Horrific as this experiment turned out to be, it is interesting to note the influence of Christiana Maslach’s moral outrage. She and Philip Zimbardo subsequently married so perhaps she had more influence on him than most – but from his description of her arrival it was almost as if her outrage – her lack of acceptance of the ‘status quo’ that they had created in the ‘prison’ – was like a sudden mirror which allowed him, and perhaps some of the others, to actually see what they were doing.
Before this, the situation had become so normalised that after five days they had already lost the sense that they were the authors of this reality and begun to accept it as existing independently of them. So how – and why – do we fall into these situations where instead of being moral agents in our own right we become part of a system of wrong-doing even when we don’t take part and don’t approve of it?

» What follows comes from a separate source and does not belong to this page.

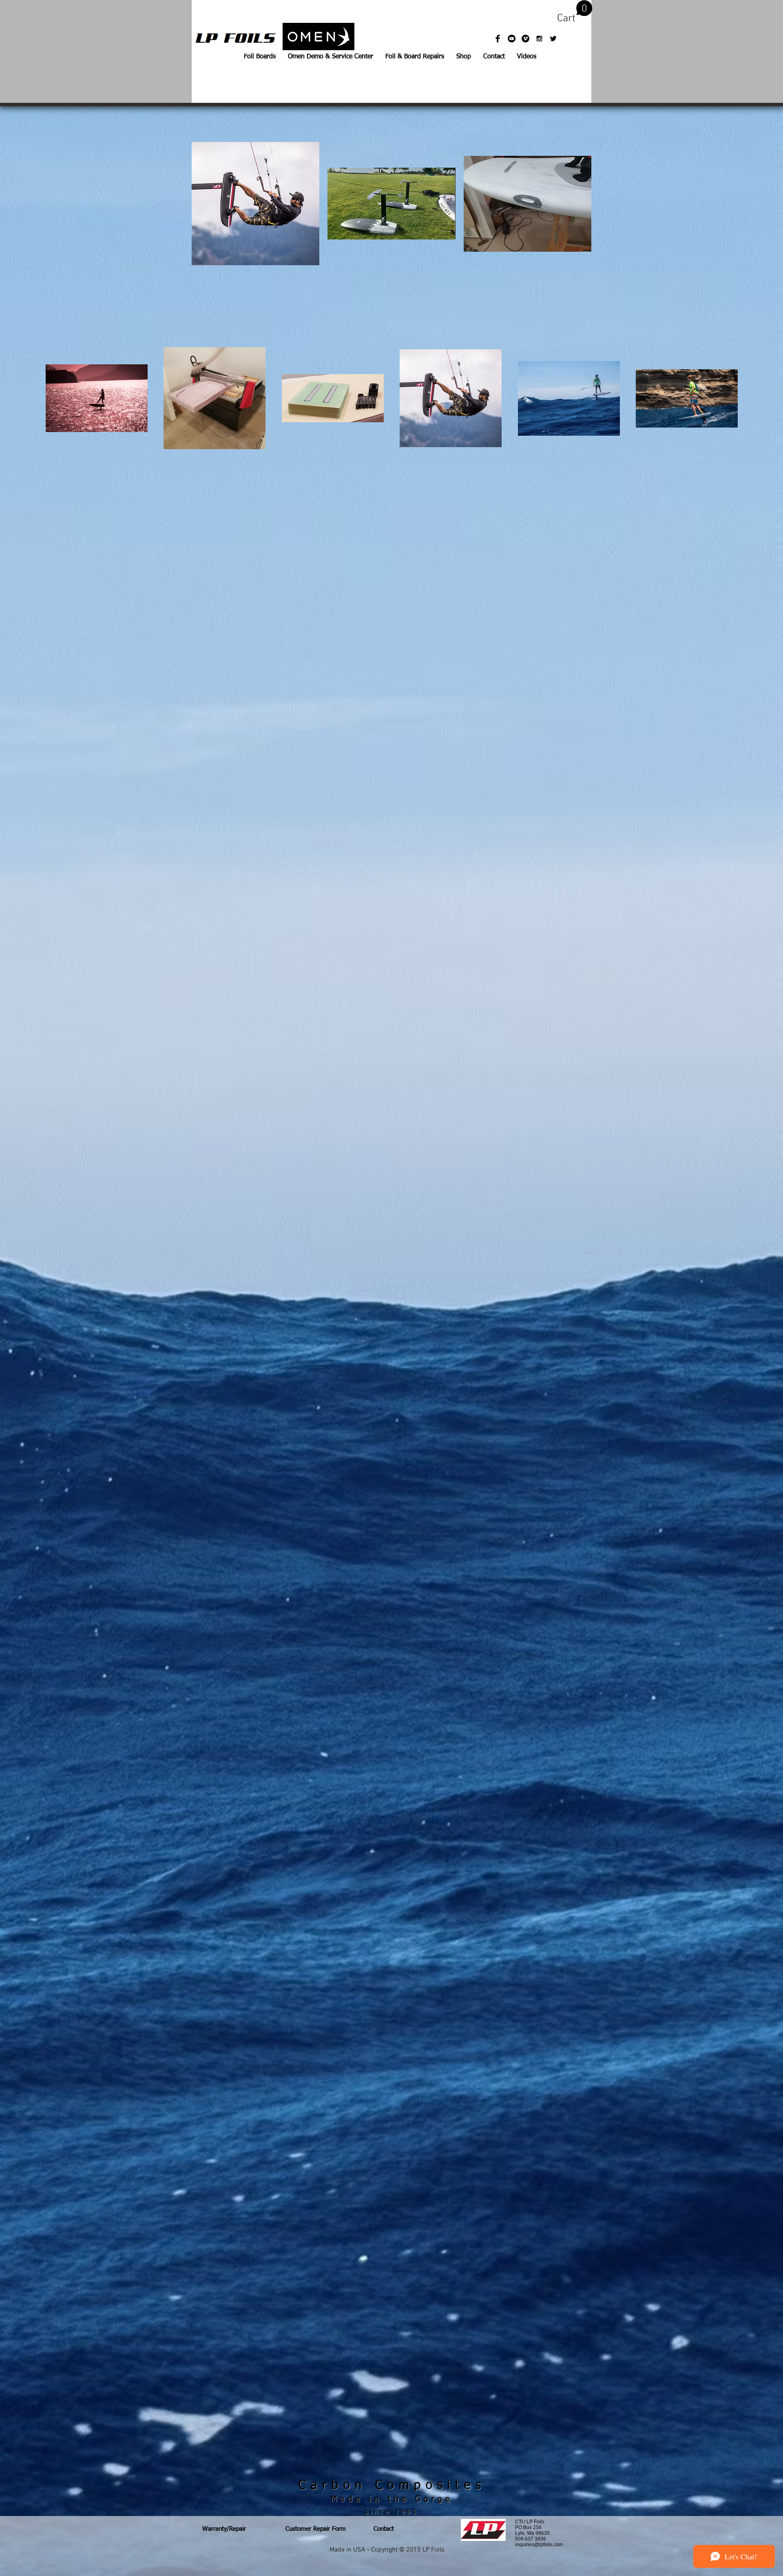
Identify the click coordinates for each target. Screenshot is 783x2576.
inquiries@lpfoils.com (539, 2544)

And why are there some people who seem able to act as discrete units even within a system? People like Christiana Maslach and Joe Darby – the whistle-blower in Abu Ghraib – are able to maintain enough of themselves and their internal moral compass to be able to make clear judgements about right and wrong – how do they manage that?
The Stanford Prison Experiment is a famous example of how good people do bad things but it also contains an example of a whistle-blower – a person who stands up for what is right. We all have this capacity and so important as it is to understand that we each have a capacity for evil, it is equally important for us to look at how we can develop our inherent capacity for courageous, selfless good.
(4) Zimbardo, P.G. (2004). A Situationist Perspective on the Psychology of Evil: Understanding How Good People Are Transformed into Perpetrators. In A.G. Miller (Ed.), The Social Psychology of Good and Evil, (pp 21-50). New York, Guilford Press.